- Born: Kenya
- Education: University of Nairobi (Bachelor of Medicine and Bachelor of Surgery), (Master of Medicine in Internal Medicine) Harvard University (Certificate in Medical Anthropology), (Certificate in Social Medicine) Newcastle University Medical School (Advanced Post Graduate Course in Endocrinology)
- Occupations: Physician, Endocrinologist Medical Administrator
- Years active: 1999 — present
- Known for: Professional competence
- Title: Chairman of the Kenya Medical Practitioners and Dentists Board

= Eva Njenga =

Kenyan physician

Eva Wangechi Mubia Njenga is a Kenyan consultant physician and endocrinologist, who serves as the Chairperson of the Kenya Medical Practitioners and Dentists Board, the professional body that regulates medical doctors and dentists practicing in the country. She was appointed to that position on 10 April 2019, being the first female in the history of Kenya, to serve in that role.

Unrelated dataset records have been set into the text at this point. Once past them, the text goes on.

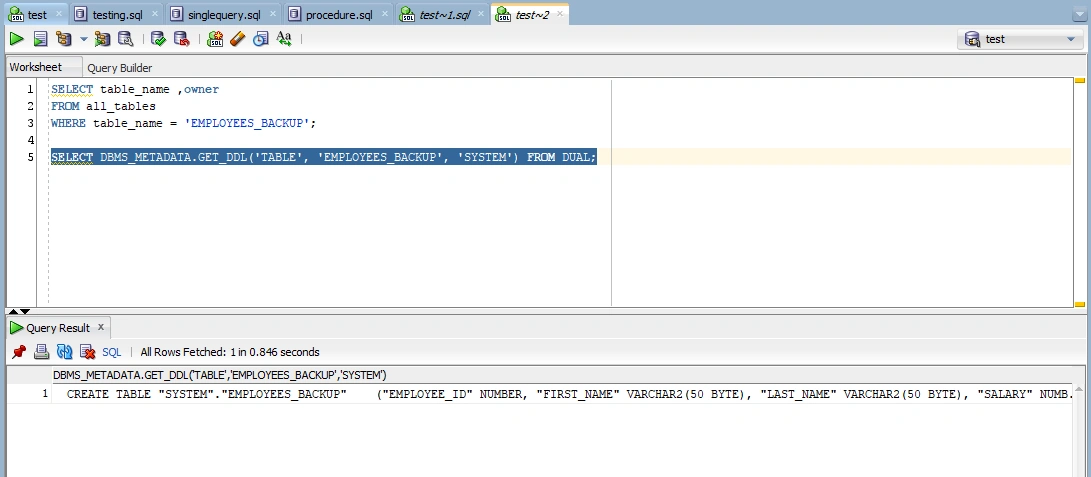Viewport: 1091px width, 477px height.
Task: Click the delete row red X icon
Action: 87,352
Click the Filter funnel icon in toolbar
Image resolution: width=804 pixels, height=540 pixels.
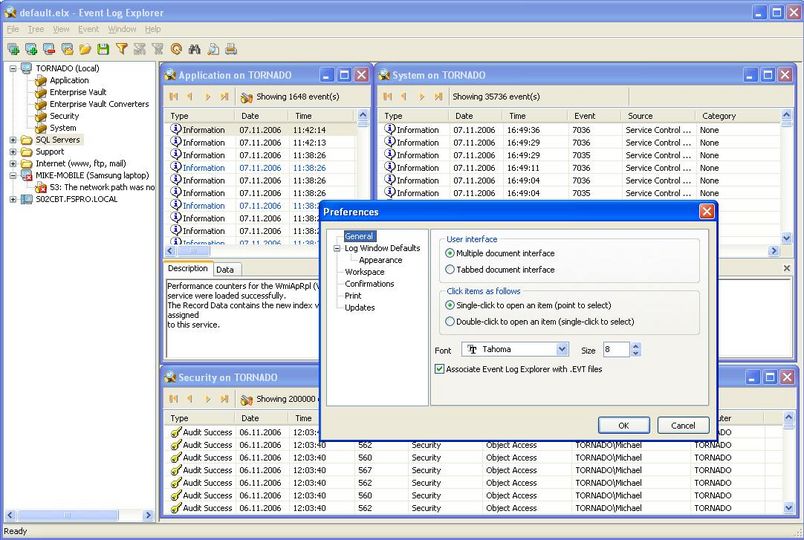pyautogui.click(x=121, y=48)
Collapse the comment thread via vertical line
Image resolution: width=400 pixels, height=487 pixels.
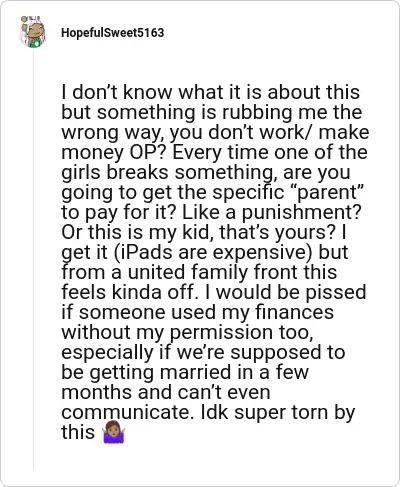(x=33, y=258)
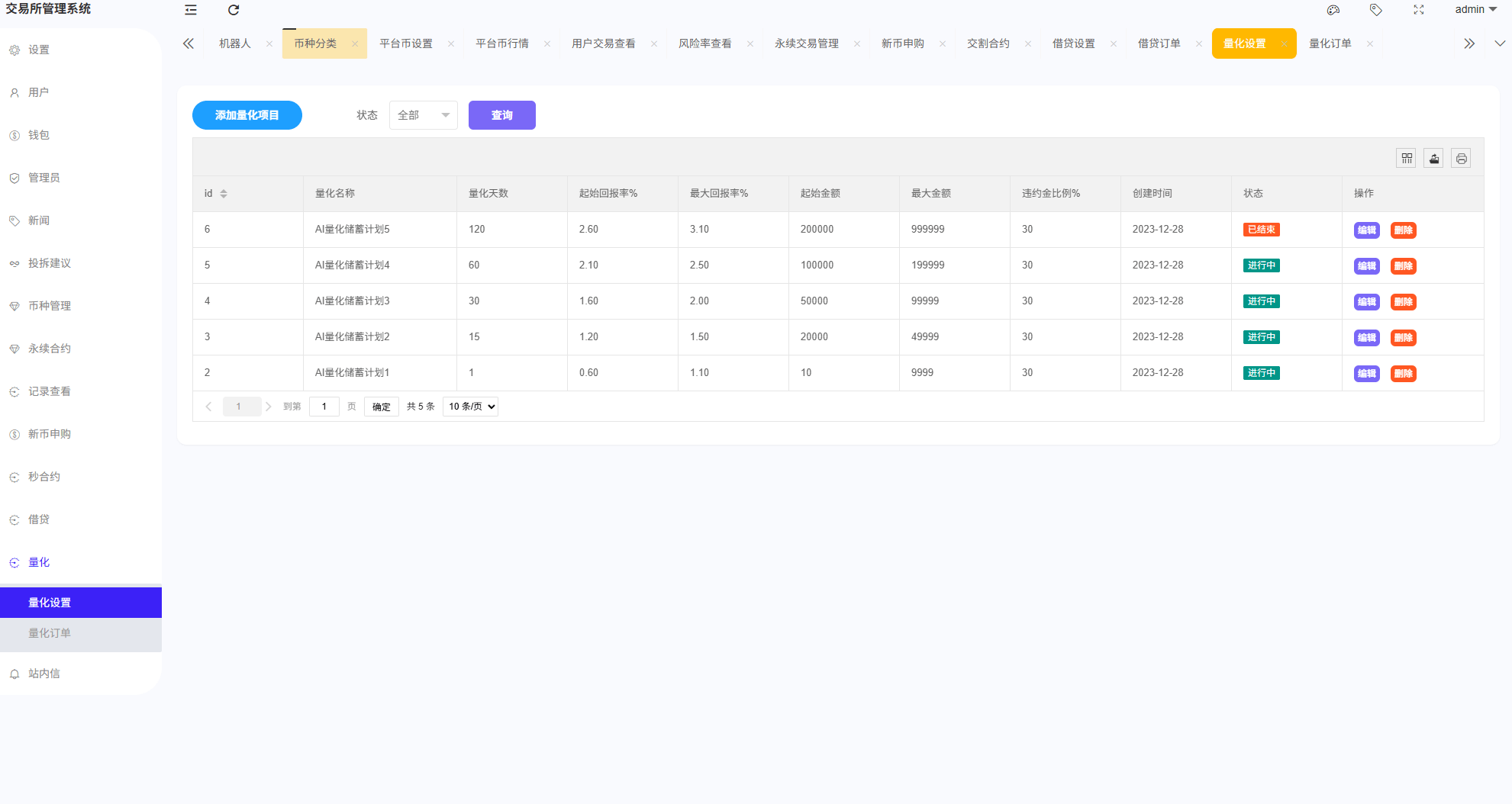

==Background and education==
Njenga holds a Bachelor of Medicine and Bachelor of Surgery degree and a Master of Medicine degree in Internal Medicine, both from the University of Nairobi. She also has a Certificate in Medical Anthropology and a Certificate in Social Medicine, both awarded by Harvard University in the United States. In addition, she holds an Advanced Post Graduate Course in Endocrinology, obtained from Newcastle University Medical School, in the United Kingdom.

==Career==
Njenga has previously worked at Kenyatta National Hospital, the largest public referral hospital in Kenya. She has also worked at Nakuru County Hospital and at Joslin Diabetes Center in Boston, Massachusetts, United States. She currently maintains a private endocrinology consultancy medical practice in the central business district of Nairobi, Kenya's capital city. At her new position, she replaced Professor George Magoha, who was appointed Cabinet Secretary of Education in the Kenya's cabinet.

==Other considerations==
She is a member of several professional bodies and associations, including the American Diabetes Association, Kenya, Kenya Medical Association and Kenya Association of Physicians. She serves on the executive board of the Kenya Diabetes Association and is the Chairperson of Kenya Diabetes Study Group and is the former Vice Chairman of the Kenya Medical Women Association. She has also served and the Chairman of the Diabetes Management & Information Centre and a former member of the Pharmacy and Poisons Board of Kenya.